Headquarters: Austin, Texas Founded: 2012, by Darius Fisher, Jordan French, and Jesse Boskoff Owner: Part of Millbrook Companies Model: Online reputation management, PR, and digital marketing for executives, corporations, and public figures Footprint: Reported 1,500-plus clients across 35-plus countries; offices including Austin, New York, Los Angeles, Miami, London, and Hamburg
Status Labs has spent more than a decade as one of the more visible names in reputation management.
What Status Labs does
Status Labs is a digital reputation management firm built on a familiar core model: rather than removing negative content, which platform policies often make impossible, the firm elevates positive assets — branded articles, optimized websites, social amplification — to occupy the first page of search results. It pairs that search work with public relations and digital marketing, and offers crisis advisory for clients facing acute reputation events.
The firm was founded in 2012 by Darius Fisher, who came from political consulting, with Jordan French and Jesse Boskoff. Fisher serves as CEO. The clientele skews toward executives, corporations, public figures, and political entities — clients for whom a single search result can carry real consequences.

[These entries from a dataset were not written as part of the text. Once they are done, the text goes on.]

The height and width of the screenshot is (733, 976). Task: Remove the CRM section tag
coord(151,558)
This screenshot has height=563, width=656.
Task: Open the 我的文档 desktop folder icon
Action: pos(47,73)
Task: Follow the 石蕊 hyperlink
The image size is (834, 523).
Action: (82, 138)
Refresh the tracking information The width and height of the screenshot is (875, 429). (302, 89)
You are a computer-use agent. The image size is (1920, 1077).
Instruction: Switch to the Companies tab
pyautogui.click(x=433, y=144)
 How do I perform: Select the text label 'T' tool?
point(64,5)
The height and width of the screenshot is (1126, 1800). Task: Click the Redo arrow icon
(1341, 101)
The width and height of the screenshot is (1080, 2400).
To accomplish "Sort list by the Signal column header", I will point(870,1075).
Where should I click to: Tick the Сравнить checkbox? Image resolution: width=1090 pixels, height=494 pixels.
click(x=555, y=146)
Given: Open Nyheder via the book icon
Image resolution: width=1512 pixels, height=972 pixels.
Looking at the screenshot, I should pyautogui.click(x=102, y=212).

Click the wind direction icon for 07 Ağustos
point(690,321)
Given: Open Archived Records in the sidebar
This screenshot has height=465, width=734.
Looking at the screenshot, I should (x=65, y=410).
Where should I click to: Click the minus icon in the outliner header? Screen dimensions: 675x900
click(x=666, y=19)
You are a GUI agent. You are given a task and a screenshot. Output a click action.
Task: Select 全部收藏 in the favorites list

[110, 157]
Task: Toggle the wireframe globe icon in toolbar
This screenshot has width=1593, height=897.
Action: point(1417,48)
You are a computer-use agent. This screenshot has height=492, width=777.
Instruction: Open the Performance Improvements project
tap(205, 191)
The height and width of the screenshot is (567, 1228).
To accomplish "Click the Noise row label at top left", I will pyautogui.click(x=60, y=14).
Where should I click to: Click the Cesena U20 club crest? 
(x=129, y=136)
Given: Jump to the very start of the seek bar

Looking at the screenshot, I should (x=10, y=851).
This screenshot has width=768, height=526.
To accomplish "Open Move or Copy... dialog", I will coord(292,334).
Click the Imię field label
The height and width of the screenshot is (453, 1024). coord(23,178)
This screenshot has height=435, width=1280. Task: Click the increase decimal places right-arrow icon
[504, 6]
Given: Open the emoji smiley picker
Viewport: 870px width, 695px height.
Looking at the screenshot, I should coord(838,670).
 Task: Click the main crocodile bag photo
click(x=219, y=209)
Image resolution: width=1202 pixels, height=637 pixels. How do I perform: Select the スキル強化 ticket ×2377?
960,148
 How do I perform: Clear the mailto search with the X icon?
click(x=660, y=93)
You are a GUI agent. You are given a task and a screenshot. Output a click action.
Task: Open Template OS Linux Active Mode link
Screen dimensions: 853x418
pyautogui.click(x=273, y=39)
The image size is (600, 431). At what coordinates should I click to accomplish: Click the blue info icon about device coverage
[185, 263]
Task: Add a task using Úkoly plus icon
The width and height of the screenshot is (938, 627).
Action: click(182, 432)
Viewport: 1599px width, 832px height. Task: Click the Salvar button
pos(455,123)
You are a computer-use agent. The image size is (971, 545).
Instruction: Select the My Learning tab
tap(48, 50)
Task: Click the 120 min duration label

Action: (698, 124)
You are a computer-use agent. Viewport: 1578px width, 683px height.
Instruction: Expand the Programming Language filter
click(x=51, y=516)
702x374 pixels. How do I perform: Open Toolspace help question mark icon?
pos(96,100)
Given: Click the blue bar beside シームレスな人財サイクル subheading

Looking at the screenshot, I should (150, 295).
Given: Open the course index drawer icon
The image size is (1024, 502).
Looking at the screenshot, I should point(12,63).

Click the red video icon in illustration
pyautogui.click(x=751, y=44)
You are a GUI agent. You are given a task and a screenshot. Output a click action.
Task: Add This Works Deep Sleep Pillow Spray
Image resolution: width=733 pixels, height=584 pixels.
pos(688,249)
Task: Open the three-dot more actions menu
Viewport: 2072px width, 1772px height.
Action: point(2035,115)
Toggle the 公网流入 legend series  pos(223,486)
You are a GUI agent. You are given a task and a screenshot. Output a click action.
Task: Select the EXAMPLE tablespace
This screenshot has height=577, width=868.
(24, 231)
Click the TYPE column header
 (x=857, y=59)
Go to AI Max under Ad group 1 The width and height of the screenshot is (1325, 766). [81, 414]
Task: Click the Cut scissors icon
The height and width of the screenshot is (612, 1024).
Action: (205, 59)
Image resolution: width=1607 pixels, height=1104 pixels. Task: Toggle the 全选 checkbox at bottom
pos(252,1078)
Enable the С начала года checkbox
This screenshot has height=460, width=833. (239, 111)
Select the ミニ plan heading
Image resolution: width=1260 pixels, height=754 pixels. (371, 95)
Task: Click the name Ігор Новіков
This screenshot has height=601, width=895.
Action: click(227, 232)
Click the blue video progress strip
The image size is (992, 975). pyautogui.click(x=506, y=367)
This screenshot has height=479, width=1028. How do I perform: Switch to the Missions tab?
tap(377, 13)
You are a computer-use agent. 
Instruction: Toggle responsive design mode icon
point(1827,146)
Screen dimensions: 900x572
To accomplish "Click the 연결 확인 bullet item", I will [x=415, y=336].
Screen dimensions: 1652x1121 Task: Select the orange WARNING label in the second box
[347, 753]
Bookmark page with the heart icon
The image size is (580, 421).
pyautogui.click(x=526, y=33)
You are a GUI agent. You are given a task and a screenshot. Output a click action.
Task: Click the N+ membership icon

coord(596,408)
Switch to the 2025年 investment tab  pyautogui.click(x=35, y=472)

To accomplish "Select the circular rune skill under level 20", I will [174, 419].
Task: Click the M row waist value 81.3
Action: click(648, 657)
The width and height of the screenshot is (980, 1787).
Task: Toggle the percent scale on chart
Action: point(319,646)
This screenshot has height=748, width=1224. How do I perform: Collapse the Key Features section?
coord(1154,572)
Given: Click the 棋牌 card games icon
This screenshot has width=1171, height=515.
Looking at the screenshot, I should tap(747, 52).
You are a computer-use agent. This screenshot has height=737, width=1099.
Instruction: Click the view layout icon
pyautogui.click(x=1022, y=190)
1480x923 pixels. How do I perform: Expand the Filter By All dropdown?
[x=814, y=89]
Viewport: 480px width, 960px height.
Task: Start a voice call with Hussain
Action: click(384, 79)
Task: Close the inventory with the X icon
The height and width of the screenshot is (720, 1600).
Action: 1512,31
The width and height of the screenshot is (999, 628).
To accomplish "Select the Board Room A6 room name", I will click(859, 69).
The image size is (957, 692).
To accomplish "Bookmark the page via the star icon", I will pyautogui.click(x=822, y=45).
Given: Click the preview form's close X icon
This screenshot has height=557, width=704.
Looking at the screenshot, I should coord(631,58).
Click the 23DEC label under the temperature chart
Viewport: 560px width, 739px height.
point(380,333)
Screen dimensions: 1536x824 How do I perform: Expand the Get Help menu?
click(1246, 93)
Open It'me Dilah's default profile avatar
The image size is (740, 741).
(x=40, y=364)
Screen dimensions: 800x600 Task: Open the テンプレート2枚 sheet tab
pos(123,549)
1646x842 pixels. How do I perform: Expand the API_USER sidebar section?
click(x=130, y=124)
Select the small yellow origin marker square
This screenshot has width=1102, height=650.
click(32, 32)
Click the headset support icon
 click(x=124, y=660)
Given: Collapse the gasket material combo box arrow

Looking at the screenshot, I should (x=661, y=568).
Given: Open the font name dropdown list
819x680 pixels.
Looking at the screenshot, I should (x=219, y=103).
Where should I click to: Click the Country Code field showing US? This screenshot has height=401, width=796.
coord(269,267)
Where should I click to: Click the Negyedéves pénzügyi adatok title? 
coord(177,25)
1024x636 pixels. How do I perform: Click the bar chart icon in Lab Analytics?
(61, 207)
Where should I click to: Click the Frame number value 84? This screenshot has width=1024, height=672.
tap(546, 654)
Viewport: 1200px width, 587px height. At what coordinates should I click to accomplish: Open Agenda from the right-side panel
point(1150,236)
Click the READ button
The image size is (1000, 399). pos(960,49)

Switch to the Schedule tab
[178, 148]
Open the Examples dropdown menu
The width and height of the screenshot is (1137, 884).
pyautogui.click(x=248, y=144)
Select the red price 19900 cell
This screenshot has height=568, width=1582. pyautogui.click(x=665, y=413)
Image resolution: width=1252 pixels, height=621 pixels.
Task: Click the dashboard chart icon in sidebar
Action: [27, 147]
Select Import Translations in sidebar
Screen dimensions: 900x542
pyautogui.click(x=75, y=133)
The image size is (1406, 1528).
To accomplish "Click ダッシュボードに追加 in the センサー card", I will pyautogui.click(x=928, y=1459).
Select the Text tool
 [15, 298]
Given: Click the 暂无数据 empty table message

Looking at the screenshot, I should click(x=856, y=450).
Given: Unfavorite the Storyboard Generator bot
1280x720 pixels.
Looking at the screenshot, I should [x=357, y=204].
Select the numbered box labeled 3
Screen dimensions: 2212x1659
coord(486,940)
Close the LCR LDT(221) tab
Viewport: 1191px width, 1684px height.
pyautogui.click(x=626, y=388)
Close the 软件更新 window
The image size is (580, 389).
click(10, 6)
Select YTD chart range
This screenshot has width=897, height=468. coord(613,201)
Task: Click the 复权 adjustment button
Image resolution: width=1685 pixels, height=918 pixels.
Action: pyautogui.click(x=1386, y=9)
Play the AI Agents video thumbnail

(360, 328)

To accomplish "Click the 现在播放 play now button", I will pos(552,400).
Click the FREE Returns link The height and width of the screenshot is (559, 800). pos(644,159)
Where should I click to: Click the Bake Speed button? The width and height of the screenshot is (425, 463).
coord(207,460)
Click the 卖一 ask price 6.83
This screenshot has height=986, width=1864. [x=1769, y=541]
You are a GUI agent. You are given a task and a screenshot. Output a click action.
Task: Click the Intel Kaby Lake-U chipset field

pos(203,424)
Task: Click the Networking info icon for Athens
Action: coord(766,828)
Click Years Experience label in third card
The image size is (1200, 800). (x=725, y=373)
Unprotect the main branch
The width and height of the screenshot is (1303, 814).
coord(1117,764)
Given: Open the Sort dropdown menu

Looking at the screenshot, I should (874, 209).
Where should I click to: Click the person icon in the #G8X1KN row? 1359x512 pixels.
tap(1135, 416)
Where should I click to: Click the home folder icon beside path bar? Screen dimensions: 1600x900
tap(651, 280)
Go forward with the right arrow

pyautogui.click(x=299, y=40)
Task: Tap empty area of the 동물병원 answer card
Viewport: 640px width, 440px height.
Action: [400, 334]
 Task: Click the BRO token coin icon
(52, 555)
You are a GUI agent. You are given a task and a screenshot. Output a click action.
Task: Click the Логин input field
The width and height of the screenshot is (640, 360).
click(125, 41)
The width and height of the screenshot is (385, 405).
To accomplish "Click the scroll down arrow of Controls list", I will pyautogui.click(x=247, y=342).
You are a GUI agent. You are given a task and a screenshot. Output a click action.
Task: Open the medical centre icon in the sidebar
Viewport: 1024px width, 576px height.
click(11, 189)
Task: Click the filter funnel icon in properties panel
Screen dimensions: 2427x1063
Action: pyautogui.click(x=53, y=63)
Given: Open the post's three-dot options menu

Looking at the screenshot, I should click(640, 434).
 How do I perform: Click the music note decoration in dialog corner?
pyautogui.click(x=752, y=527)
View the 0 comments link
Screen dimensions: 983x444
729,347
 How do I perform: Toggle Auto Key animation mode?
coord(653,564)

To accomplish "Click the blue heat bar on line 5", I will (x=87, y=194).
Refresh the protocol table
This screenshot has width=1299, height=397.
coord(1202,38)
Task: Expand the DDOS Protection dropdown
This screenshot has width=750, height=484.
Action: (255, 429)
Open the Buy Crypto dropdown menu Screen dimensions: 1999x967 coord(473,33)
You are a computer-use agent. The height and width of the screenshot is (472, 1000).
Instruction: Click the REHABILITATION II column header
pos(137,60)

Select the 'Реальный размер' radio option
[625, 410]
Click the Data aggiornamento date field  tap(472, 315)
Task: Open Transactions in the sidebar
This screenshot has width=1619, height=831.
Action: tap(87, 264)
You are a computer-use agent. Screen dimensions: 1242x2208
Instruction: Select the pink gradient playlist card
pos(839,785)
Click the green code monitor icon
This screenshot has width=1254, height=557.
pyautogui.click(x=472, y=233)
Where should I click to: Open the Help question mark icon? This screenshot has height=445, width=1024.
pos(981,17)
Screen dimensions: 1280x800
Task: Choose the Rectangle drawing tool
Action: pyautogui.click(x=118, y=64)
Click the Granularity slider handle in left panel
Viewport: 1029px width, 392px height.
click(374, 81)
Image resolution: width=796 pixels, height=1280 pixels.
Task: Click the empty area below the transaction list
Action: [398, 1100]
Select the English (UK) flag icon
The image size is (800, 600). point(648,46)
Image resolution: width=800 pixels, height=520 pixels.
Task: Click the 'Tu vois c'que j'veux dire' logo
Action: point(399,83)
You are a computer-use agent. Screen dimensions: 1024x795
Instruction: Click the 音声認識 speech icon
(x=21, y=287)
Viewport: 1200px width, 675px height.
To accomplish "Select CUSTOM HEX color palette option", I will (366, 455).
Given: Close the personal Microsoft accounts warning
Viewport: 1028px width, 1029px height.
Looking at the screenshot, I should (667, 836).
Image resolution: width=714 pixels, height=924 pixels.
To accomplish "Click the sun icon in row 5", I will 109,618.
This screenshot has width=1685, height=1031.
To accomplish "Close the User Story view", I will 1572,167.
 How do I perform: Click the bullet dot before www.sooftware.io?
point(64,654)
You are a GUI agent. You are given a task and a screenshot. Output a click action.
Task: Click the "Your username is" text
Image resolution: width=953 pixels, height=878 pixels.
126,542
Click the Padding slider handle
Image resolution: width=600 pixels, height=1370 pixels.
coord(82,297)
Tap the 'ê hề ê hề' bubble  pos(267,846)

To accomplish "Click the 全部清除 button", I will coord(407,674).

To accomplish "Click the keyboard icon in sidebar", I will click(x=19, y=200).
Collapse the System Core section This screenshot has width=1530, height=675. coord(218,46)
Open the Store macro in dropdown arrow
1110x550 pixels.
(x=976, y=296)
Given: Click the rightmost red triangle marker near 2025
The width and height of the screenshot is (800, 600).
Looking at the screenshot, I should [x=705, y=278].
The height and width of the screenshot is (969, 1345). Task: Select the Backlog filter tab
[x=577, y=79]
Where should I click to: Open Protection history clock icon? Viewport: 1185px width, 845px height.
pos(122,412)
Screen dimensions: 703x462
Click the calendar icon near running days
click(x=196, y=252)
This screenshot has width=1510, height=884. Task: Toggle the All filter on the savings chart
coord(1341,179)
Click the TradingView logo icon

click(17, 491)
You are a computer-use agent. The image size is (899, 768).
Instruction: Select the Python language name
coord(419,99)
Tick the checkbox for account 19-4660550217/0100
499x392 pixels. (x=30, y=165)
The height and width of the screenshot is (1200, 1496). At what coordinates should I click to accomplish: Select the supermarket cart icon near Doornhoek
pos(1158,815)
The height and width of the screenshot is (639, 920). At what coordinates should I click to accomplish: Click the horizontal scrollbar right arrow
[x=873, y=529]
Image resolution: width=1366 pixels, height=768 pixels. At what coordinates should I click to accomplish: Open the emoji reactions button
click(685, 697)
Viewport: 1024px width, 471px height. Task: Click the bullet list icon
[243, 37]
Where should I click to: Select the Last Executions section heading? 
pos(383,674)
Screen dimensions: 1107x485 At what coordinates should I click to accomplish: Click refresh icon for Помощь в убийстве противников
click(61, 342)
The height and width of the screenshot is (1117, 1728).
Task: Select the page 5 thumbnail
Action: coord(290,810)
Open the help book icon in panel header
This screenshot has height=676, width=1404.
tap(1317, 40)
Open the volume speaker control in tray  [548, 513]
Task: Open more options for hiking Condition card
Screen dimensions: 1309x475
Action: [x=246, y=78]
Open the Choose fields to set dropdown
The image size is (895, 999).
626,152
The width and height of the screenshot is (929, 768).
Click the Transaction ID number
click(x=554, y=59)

A history worth stating plainly
Status Labs' record includes episodes any honest profile should note.
Before Status Labs, founders Fisher and French had started a Wikipedia-editing firm, Wiki-PR, which was banned from editing Wikipedia in 2013 following a platform investigation. Status Labs itself passed through a turbulent stretch in the mid-2010s, including a co-founder's departure and subsequent litigation among the founders. A 2019 Wall Street Journal investigation examined how the firm worked to shape clients' search results and Wikipedia presence.
This history is part of why Status Labs is a useful case study. It illustrates, concretely, how a firm whose core method is aggressive search displacement repeatedly ends up generating its own reputation problems — a recurring pattern in the upper end of this industry, not a one-off.
The AI-era pivot
Status Labs' current positioning acknowledges the shift directly. The firm now states that modern reputation strategy must account for how AI chatbots interpret information, not only how search engines rank it, and frames itself as integrating SEO, content, digital marketing, and crisis response.
That language is the right diagnosis. The harder question is execution: a firm whose core method has been first-page Google placement now has to demonstrate it can influence synthesized AI answers, where there is no first page to occupy.
Where Status Labs sits in the industry
Status Labs is the high-visibility, executive-focused operator of the category — a large client base, global offices, a broad service mix, and a public record that includes both recognition and documented controversy. Its pivot toward AI is real in its messaging. Whether it is real in its methods is the test the next few years will apply.
Part of EPR's profile series on the reputation management industry.